Carol Smith, PhD, believes that nearly every disorder in the DSM has some roots in the past experience of trauma. So when she appeared last week at a congressional briefing on the opioid crisis organized by the American Counseling Association, she prominently included trauma-related clinical competency among her recommended components of crisis response.
Smith, an associate professor at Marshall University in West Virginia, tells Addiction Professional that while she did not get a clear sense of how the April 4 briefing might affect specific policy directions in Washington, it did appear clear that a broader awareness of the opioid crisis's reach has taken firm hold on Capitol Hill.
“I get the sense that some legislators are starting to deal with the epidemic in their own family,” says Smith, who works in the university's clinical mental health counseling program. “This problem is so widespread.”
The congressional briefing was organized to highlight the role that professional counselors can play in responses to the crisis, and Smith says she emphasized in her remarks the importance of counselors in fulfilling the long-term support needs of the opioid-dependent patient. Dual competency in addiction and mental health, and treating addiction as a trauma-related illness, are important features of treatment, Smith believes.
“My goal is to create as many trauma-competent counselors as possible,” Smith says.

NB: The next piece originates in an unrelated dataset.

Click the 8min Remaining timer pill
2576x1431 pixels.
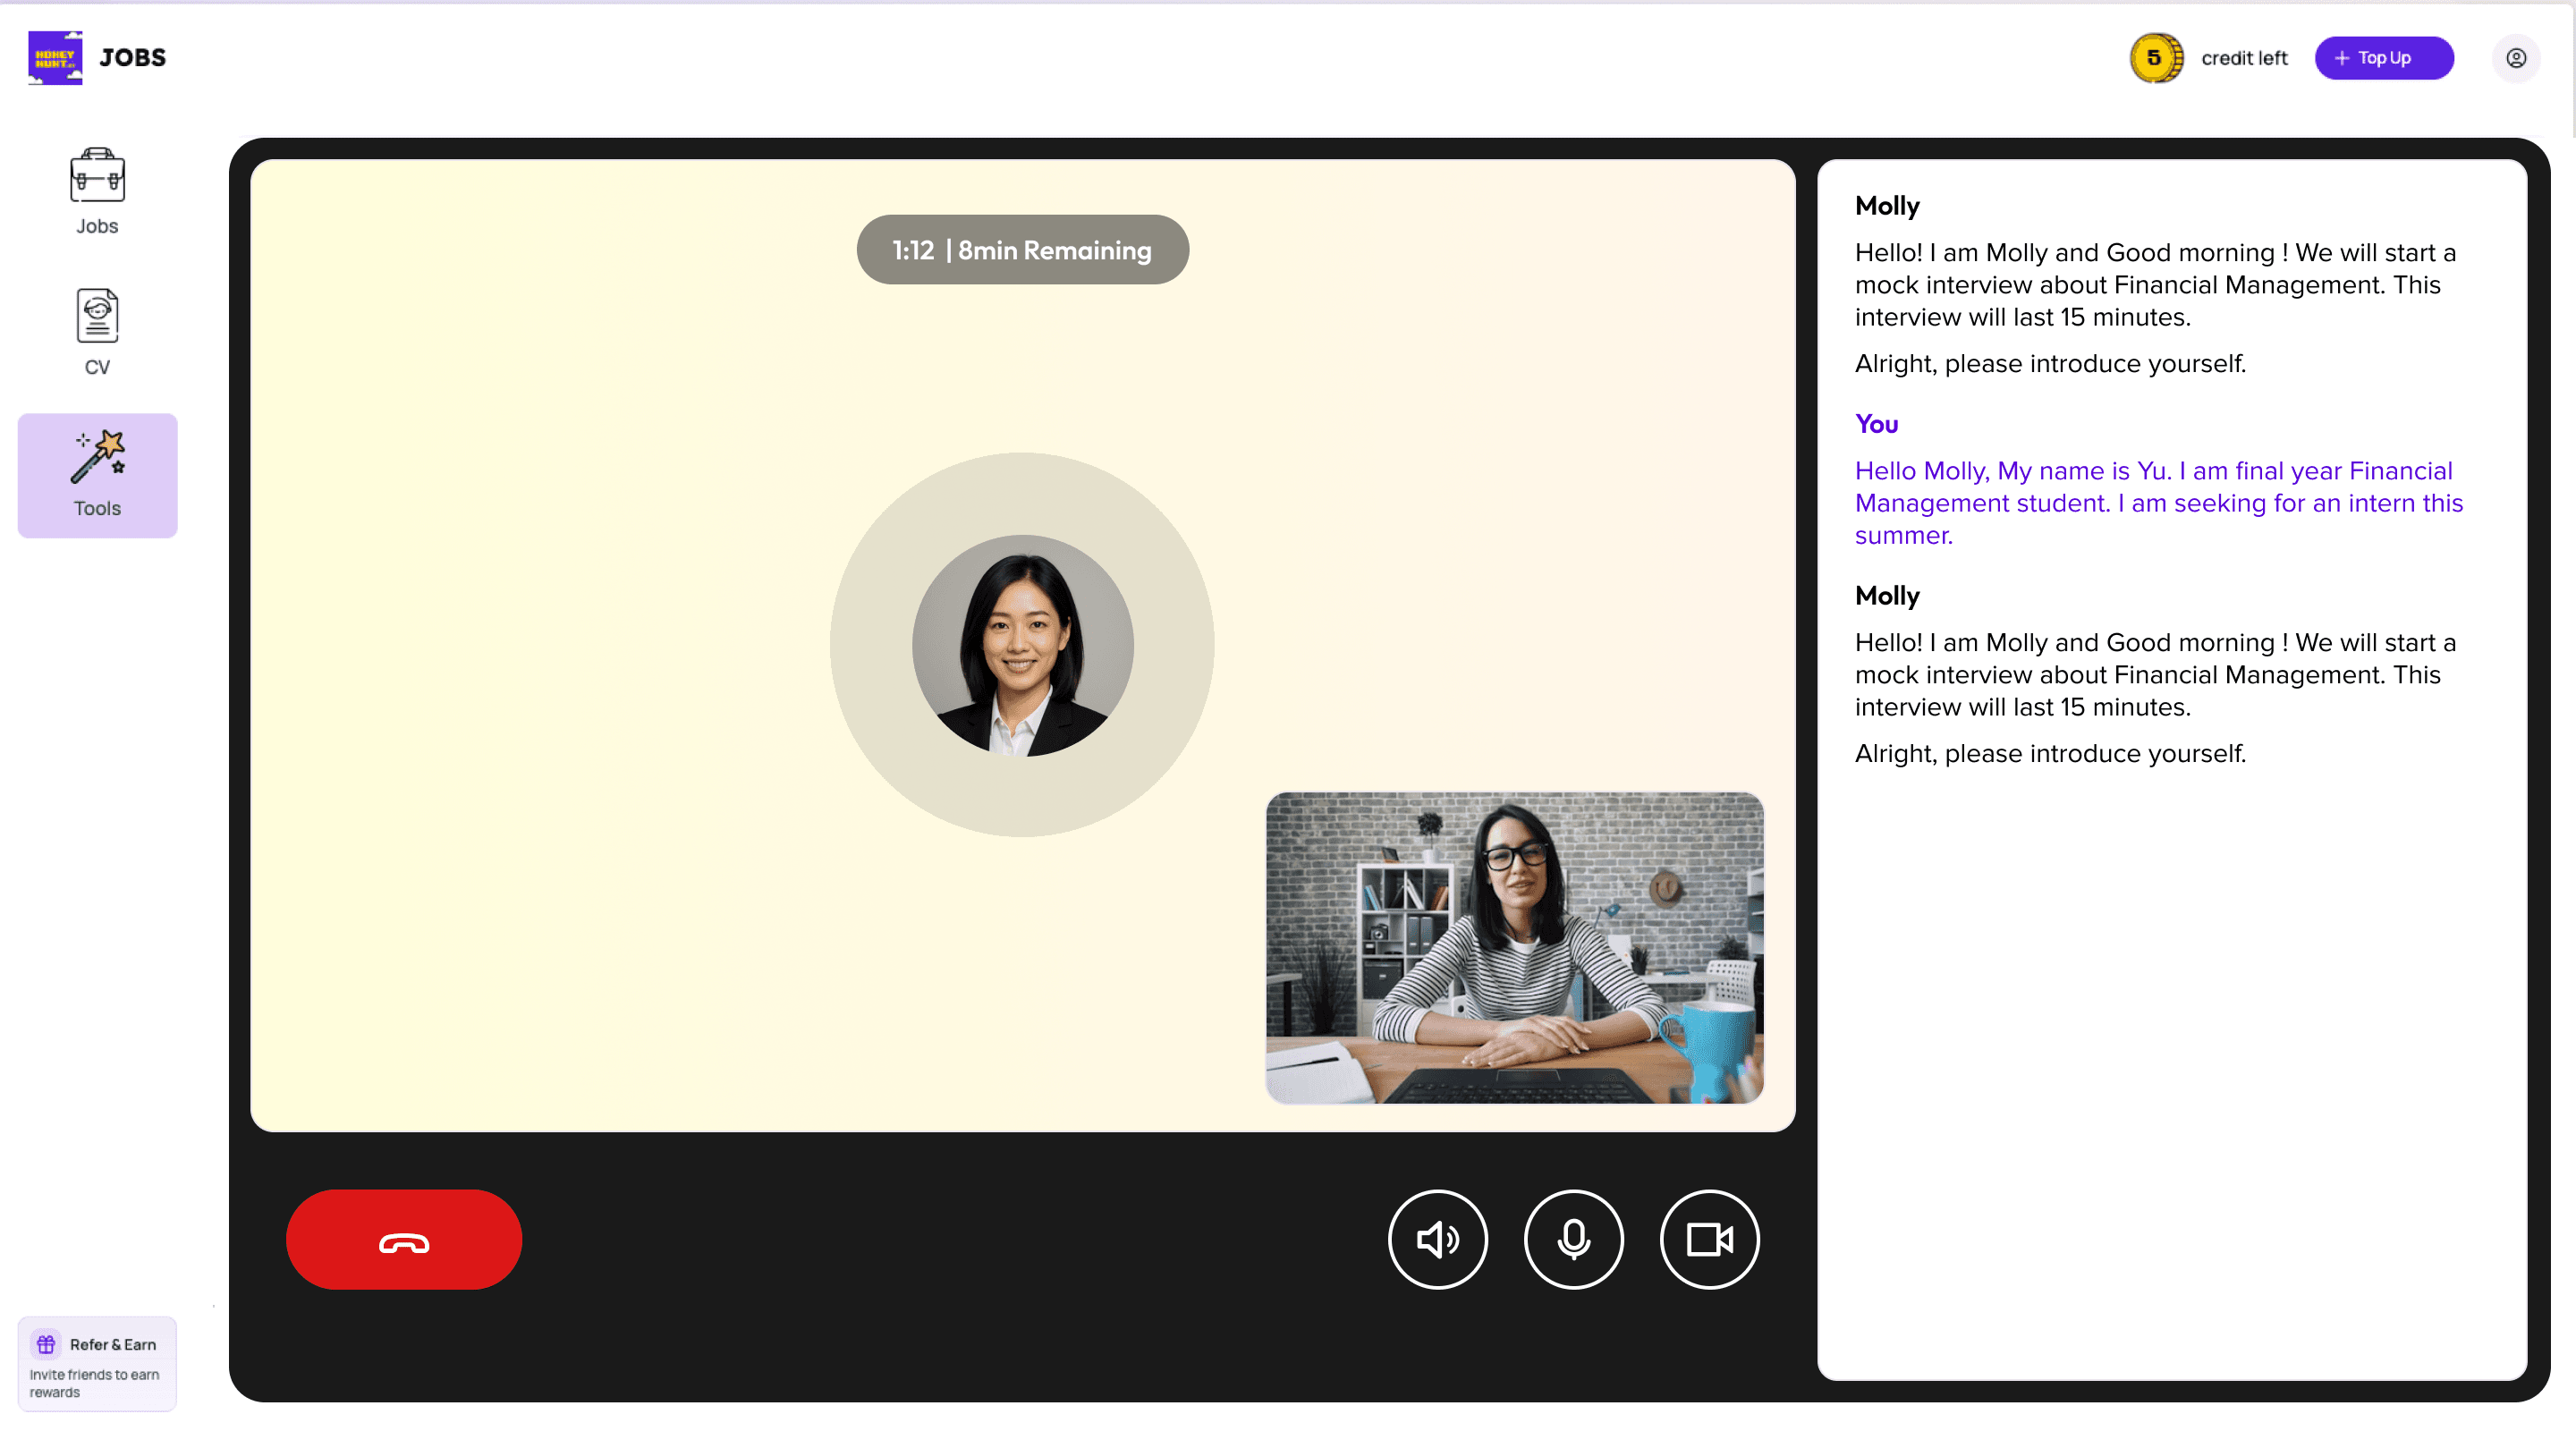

Smith says that one of the other presenters at the briefing, Substance Abuse and Mental Health Services Administration (SAMHSA) medical officer Melinda Campopiano, MD, discussed the importance of medication treatment as a potentially life-saving intervention. Yet she adds that the comments from the SAMHSA official also emphasized that medication “is insufficient in and of itself to meet the whole problem.”
Patients who become dependent on opioids will need extended support, Smith says, and this is where counselors' competencies come in.
Smith adds that she is deriving great satisfaction from participating in activities beyond clinical practice and training. “I'm learning to be an advocate,” she says.